I am beginning treatment of a patient who had a sexual relationship with a previous therapist. What are the potential problems and important things to keep in mind?
Reply from Malkah T. Notman, M.D., Clinical Professor of Psychiatry at Harvard Medical School, Cambridge Hospital, Cambridge, Massachusetts
I have seen a number of patients who have experienced boundary violations with therapists, particularly boundary violations in which a sexual relationship has developed between patient and therapist.
Ms. A, a 38-year-old married woman, came to see me because of depression and feelings of shame following a sexual relationship with a previous therapist. She described having gone to see a therapist several years earlier because of depression she suffered after her mother’s death. The treatment had initially been helpful, but she had been drawn into a sexual relationship with the therapist. When it broke off, she felt intensely angry, ashamed, and depressed.
A sexual relationship between therapist and patient in an ongoing therapy is always unethical. Even relationships between a therapist and a former patient, if the therapist is a psychiatrist, are considered unethical by APA ethics rules. Some terminations are inadequate or opportunistic, and transference feelings remain for a long time.
There can be many degrees of sexual involvement, from erotic hugging and touching to actual sexual intercourse. The patient may be drawn into a relationship by the therapist, or there may be a mutual feeling of “falling in love.” But the differential in power and the effects of the transference create distortions in the relationship. It is always the responsibility of the psychiatrist if there is a sexual relationship, no matter how difficult or “provocative” the patient has been.
Ms. A had found herself attracted to Dr. Y after several months of therapy. One wintry day, Dr. Y had offered to give her a ride home. She accepted. She was depressed and found his attention gratifying. He told her she was special to him, and after several months they became involved sexually. She continued to pay his fee and they met in his office.
She, too, felt that it was a special relationship and thought she was the only patient he had chosen in this way. She hoped that Dr. Y would leave his wife and that they would have a life together. He hinted that he would leave his marriage but did not.
After about a year, she learned by chance that he had a relationship with another female patient as well. She became enraged, broke off the relationship, and became even more depressed. She didn’t know what to do and sought psychiatric help as well as legal counsel.

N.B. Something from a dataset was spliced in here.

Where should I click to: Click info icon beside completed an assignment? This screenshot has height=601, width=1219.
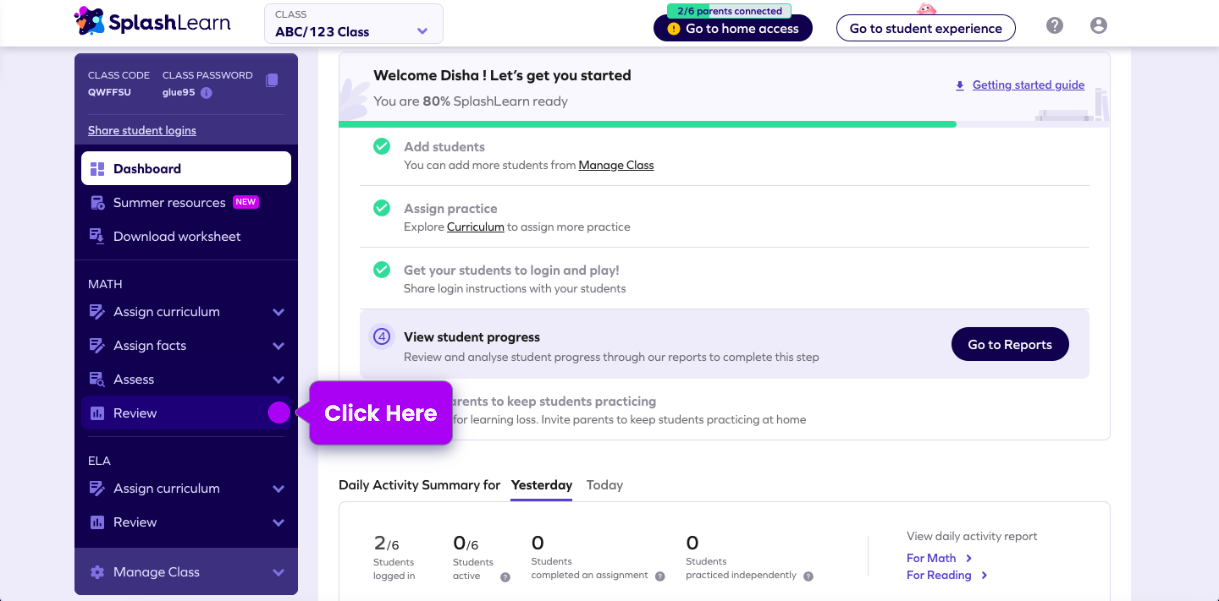coord(660,576)
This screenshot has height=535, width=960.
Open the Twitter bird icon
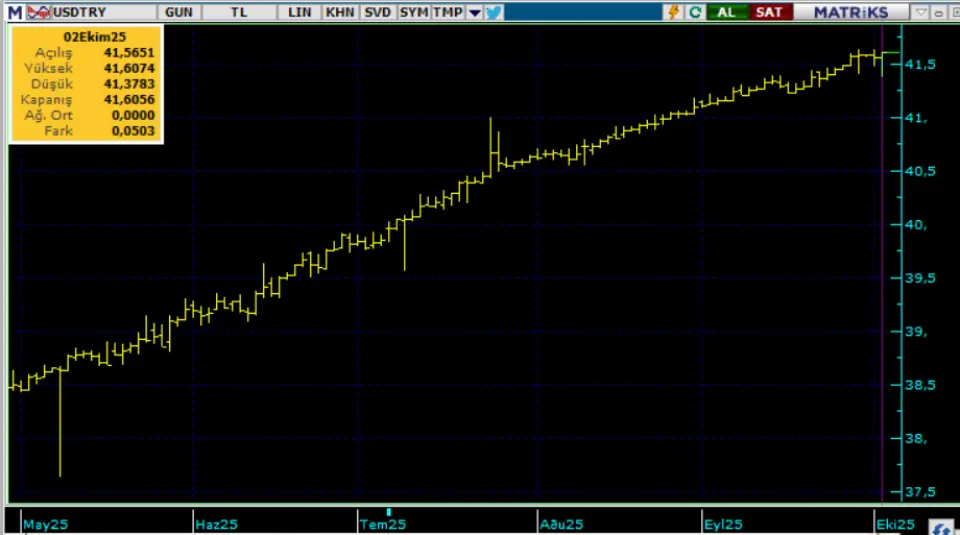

Ms. A wanted help but was very reluctant to enter therapy again. Patients who have had a sexual relationship with a previous therapist can have major problems with trust and can be very mistrustful of subsequent therapy. They may want to change therapists several times. Sometimes a subsequent therapist wants to extend him- or herself and will lengthen the hour, meet at unusual times, or try to make other accommodations. Such changes of the frame can be disturbing to the patient. These patients need to build trust, which can take a long time. Predictability and reliability are important. Patients may hesitate to tell the subsequent therapist anything for a while. Sometimes such patients have been severely traumatized and may need to control aspects of the situation such as the time and the setting. The meeting time and setting need to be negotiated. The setting is best kept neutral or formal, e.g., in the office (
1).
It is important for the subsequent therapist to recognize these issues and their meaning and to be consistent and predictable but not rigid. It is also important to realize that although the patient may have feelings of hurt, rage, and disappointment regarding the former therapist, there may be positive feelings as well—and these may or may not be overshadowed by the anger, disappointment, and shame. The patient may have been helped in some way and also may need to protect her choice of the first therapist.

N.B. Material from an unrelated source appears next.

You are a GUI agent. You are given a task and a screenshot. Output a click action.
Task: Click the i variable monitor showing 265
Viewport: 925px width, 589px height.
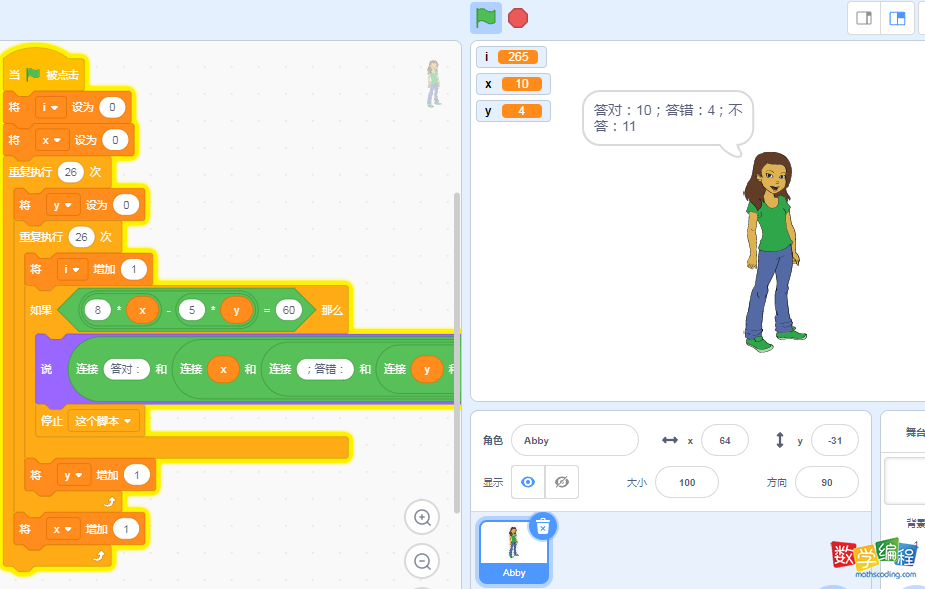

How the patient describes herself reflects this. She may not want to see herself as “victim” or “survivor.” There is no one psychological or socioeconomic characteristic to describe patients who have been in this situation, although problems recognizing boundary issues in other situations have been described as leading to vulnerability (
2).
The therapist’s countertransference reactions to the patient are important. The therapist can find him- or herself curious, with a voyeuristic interest in the patient’s story, or may develop erotic feelings. The therapist may become so angry at the previous therapist that punitive and angry feelings dominate the therapy, and the patient’s agenda can be lost.
Whether to report the previous therapist to professional societies or seek legal action must be carefully thought about. The patient needs to maintain some autonomy and control where possible. Sexual encounters with therapists are profoundly damaging to patients. The patient needs to resolve the original reasons for seeking therapy as well. Consultations with other psychiatrists can be extremely helpful to both therapist and patient. In spite of the difficulties, subsequent therapy can be an important resource for mastery and healing.